Three structure types

It looks like the way I'm programming is reaching some kind of goal with how I'm now using three types of "structures" to manage a large scale project. First is type-style class, a small class with often only one variable, or something like Point or Rectangle classes. Creating your own types should be a priority in object-oriented programming anyway so I'm creating them when it makes sense. Which is almost always over using regular types. A great example is Point class, it's way better to create a class that holds x and y variables rather than use them as integers.

Second type is a regular class, not a type class but larger with more data and components. These are things like monster, item and level classes.

Third type is a procedure, which in C++ is just a function outside any class. Somehow I find these really useful in parts where you need some kind of action with object instances.

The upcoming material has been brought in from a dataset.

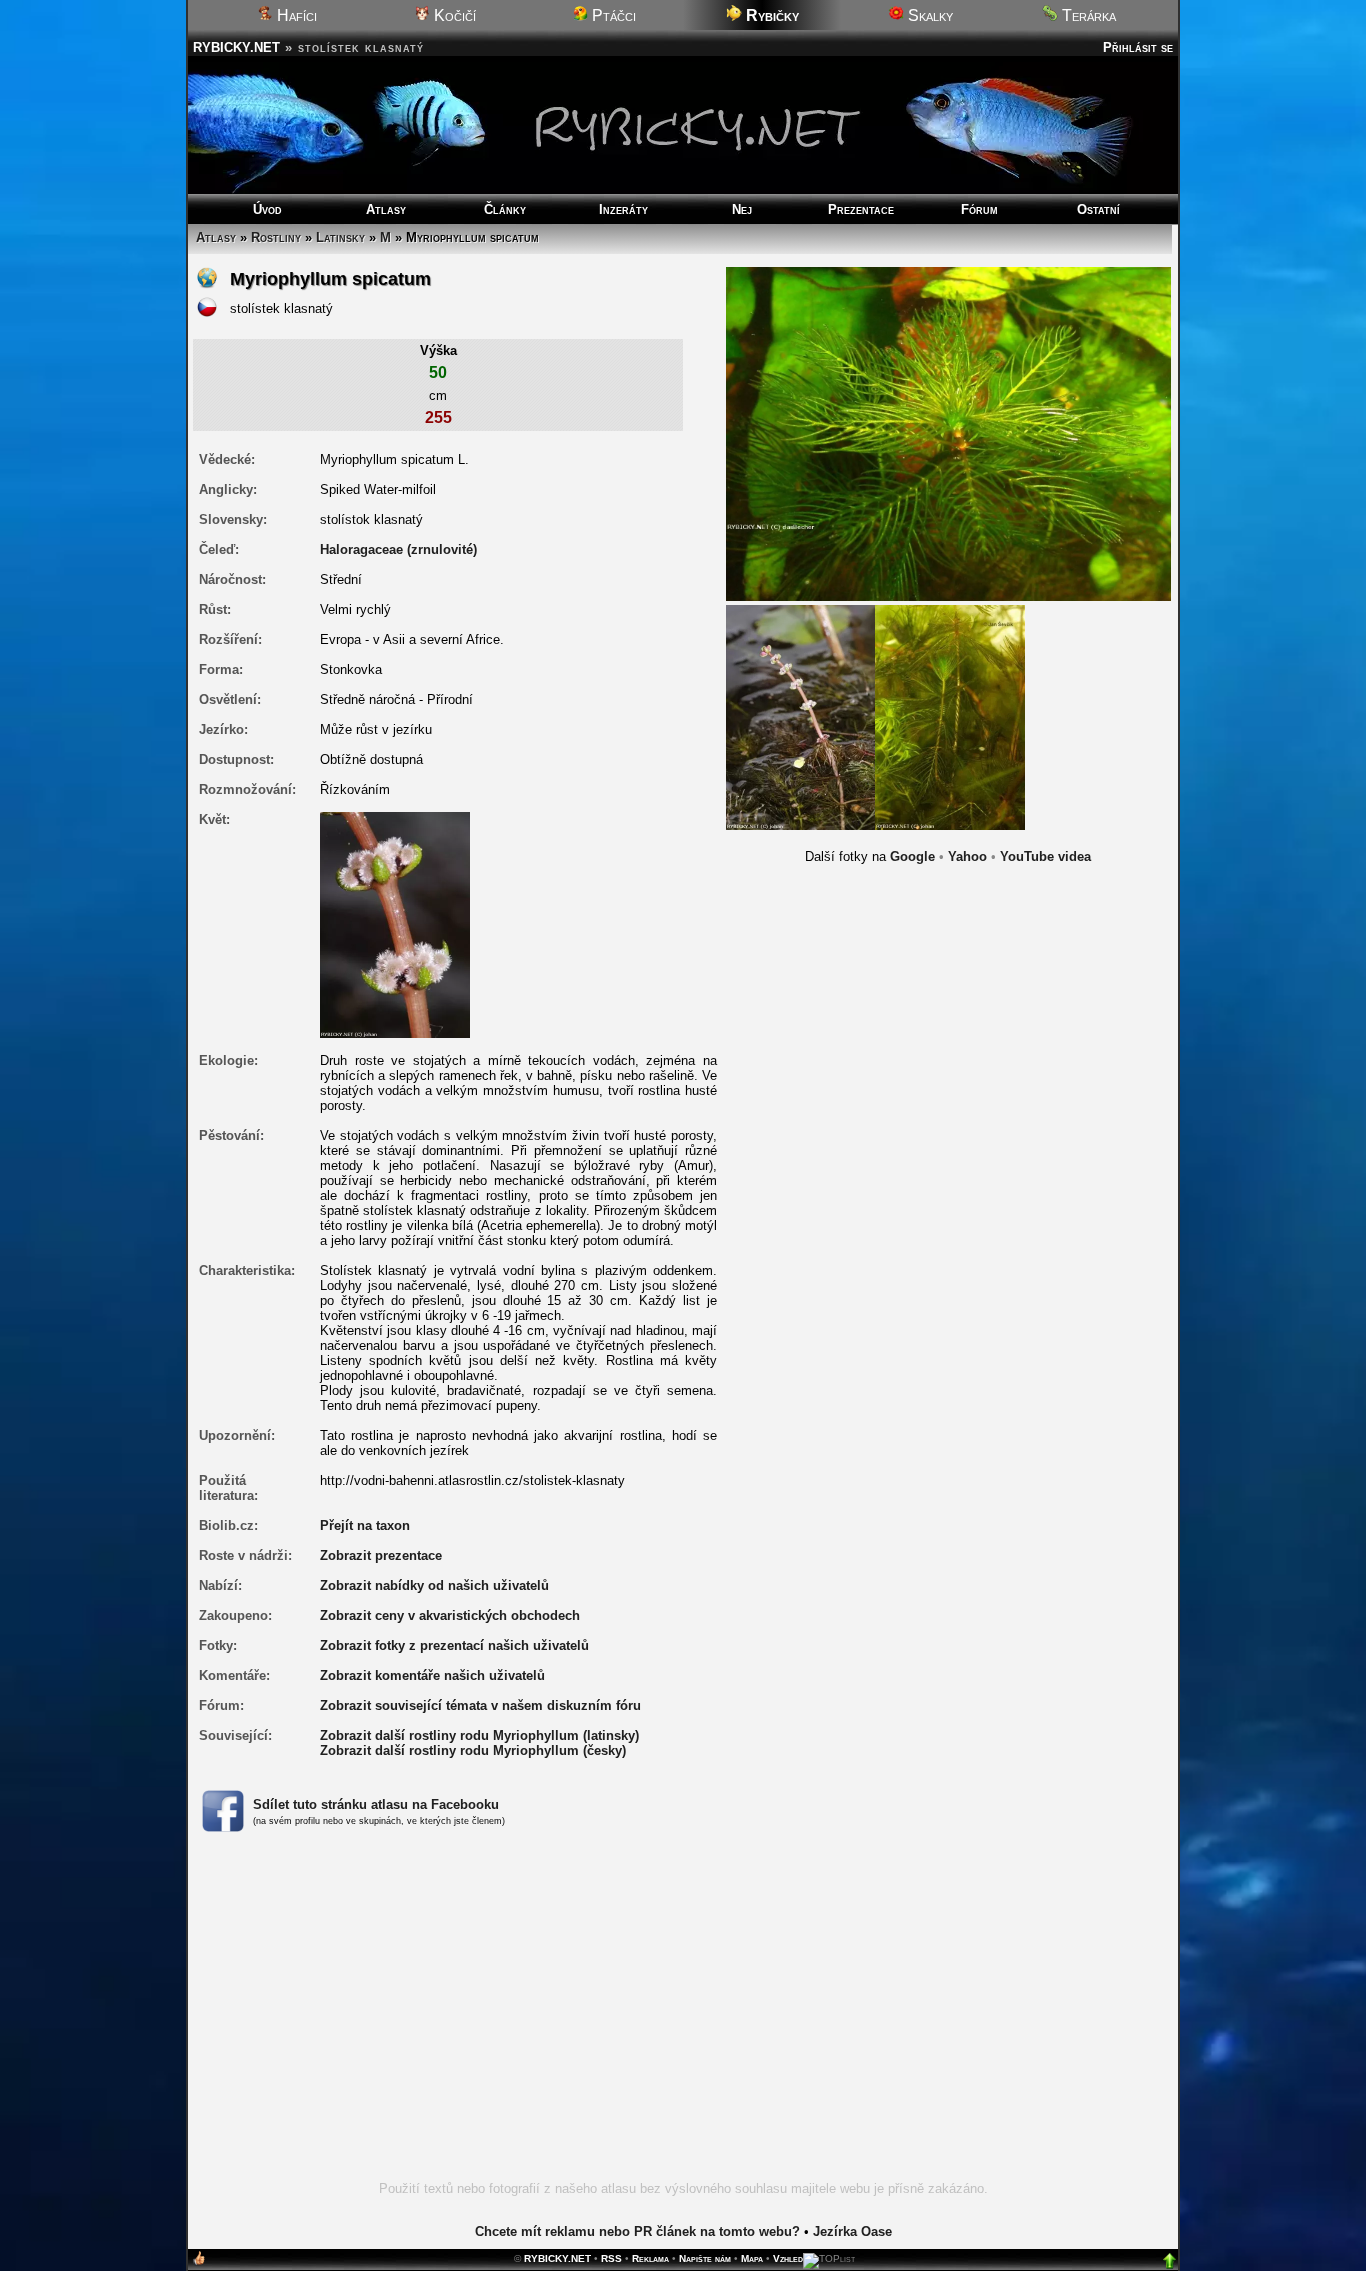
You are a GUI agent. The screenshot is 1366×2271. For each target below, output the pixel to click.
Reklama (650, 2258)
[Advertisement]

With these it feels like nothing is missing and I'm able to manage the source code better than ever before. Also, I've largely began to disconnect classes from "modular" files. I find that modules are useful, but only when you have a small class hierarchy (inheritance) or similar types of classes. For example I have Point, Coords, Rectangle and some other similar classes in one file, because they inherit from each other. You need to include the base classes anyway if you want to use any of them.

Sunday, 1 March 2020

The RPG system

Most of the problems in this project seems to be in developing the role-playing system. It's a "simple" concept, most RPGs have some variables like health that is determined by monster type or internal stat like strength. But it's still complex enough to actually implement a new system without just copying an existing one. Even when you don't use an existing system it's still probably going to have health, stamina and the usual suspects.

Maybe that's the issue I have with it, I'm trying to think about how not to create just another RPG system. One way to try is more "realistic" system which is always going to fail, because realistic games just don't work, the player character has no chance to survive for long in that type of game world. Yet, I think some developers are annoyed by the fact that RPG systems are simple in the outside and they make the gameplay feel too much like you are working with numbers, and tactics revolve around trying to figure out how much HP the enemy is going to take in one turn etc.

However if I want to finish this project it's largely depending on RPG system which I now know is the core of a roguelike game, while many developers like myself focus too much on game world development (random generation routines) and leave RPG system as an afterthought. In a way this has been even more difficult to me, because I never really was that highly tactical player that can squeeze everything out from the resources you have in the game. Maybe the gameplay could reflect that philosophy by reducing the amount of close combat or even creating alternative ways to handle combat situations. In most radical solutions you could remove "mandatory" combat and create safe areas in the dungeon you could travel, leaving combat as an optional feature.

Whatever the solution will be, I doubt it's going to be a basic RPG system with a basic roguelike game. I would hate to create a game like that while other developers are just fine with it.